My breath caught as I remembered what we both tried to forget. She was more solid than usual tonight, and I was comforted by that thought. We still weren’t sure what made her more solid some nights than others. I’m sure it was just something simple like weather or the moon cycle. But whenever she was too translucent, I panicked she’d just disappear and never come back.

 

***

HUNTING WITCH HAZEL, Book 1 in the Lynch Brothers Series and a May 2016 release through CreateSpace Independent Publishing Platform, may be purchased from Amazon.

 

***

About Heather

Romance writer Heather Novak is in an open relationship…with the love of her life and the fictional characters in her head.

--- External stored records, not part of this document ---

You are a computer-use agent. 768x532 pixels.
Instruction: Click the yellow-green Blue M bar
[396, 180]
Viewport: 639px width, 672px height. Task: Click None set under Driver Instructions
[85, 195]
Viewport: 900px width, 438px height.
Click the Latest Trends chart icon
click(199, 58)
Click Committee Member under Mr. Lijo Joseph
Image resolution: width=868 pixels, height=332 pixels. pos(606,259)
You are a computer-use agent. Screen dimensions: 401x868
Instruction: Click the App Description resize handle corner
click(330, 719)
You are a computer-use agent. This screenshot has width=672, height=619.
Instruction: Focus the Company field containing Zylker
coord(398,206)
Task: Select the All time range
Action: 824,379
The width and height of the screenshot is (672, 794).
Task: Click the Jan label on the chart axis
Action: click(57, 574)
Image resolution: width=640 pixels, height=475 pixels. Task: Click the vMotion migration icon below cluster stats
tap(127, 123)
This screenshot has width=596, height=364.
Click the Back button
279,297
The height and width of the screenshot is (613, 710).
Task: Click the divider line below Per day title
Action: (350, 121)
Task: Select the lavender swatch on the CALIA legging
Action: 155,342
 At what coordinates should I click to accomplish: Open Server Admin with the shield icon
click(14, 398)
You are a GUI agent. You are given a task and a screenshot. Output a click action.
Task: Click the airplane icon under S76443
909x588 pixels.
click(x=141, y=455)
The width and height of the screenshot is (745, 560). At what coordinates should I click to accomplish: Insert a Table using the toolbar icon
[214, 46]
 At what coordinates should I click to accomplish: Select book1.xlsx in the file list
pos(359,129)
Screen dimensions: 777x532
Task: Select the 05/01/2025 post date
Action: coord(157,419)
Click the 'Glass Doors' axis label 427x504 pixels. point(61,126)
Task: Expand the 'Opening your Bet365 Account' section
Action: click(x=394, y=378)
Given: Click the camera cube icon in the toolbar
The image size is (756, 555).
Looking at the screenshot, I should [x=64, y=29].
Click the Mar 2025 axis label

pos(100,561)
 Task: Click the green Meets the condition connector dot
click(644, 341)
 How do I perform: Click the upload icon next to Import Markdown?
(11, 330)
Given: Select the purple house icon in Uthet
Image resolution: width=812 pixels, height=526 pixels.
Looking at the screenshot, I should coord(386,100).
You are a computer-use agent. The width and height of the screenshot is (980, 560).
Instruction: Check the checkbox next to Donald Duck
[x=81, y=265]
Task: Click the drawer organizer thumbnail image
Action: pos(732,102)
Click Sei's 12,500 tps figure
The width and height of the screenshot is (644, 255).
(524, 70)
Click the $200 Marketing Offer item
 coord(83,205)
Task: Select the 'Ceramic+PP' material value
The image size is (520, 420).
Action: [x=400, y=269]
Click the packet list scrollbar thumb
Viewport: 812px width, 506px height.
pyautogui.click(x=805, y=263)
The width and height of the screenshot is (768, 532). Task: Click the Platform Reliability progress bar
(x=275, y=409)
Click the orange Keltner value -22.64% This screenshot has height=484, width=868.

After deciding her expensive film/screenwriting degree from Wayne State University should be used to make the world smile, she started writing Happily Ever Afters with a preternatural twist! (Don’t worry, she had to look up that word, too). Focusing on powerful imagery and emotional storytelling – you’ll laugh, you’ll cry, you’ll laugh so hard you’ll cry.

Heather resides in Metro Detroit with the love of her life and several imaginary (and hypoallergenic) pets. She is Vice President of Communications for her Romance Writers of America Greater Detroit chapter, coordinator for the Booksellers’ Best Awards, and the Thursday blogger for Nights of Passion blog. She strongly supports the use of sarcasm and the Oxford Comma.

Connect with Heather through her website, www.heathernovak.net; on social-media  – Twitter, Instagram and Facebook; and through her weekly romance blog, Nights of Passion. She is also a regular contributor to the Faces of Preexisting Conditions Authors Blog.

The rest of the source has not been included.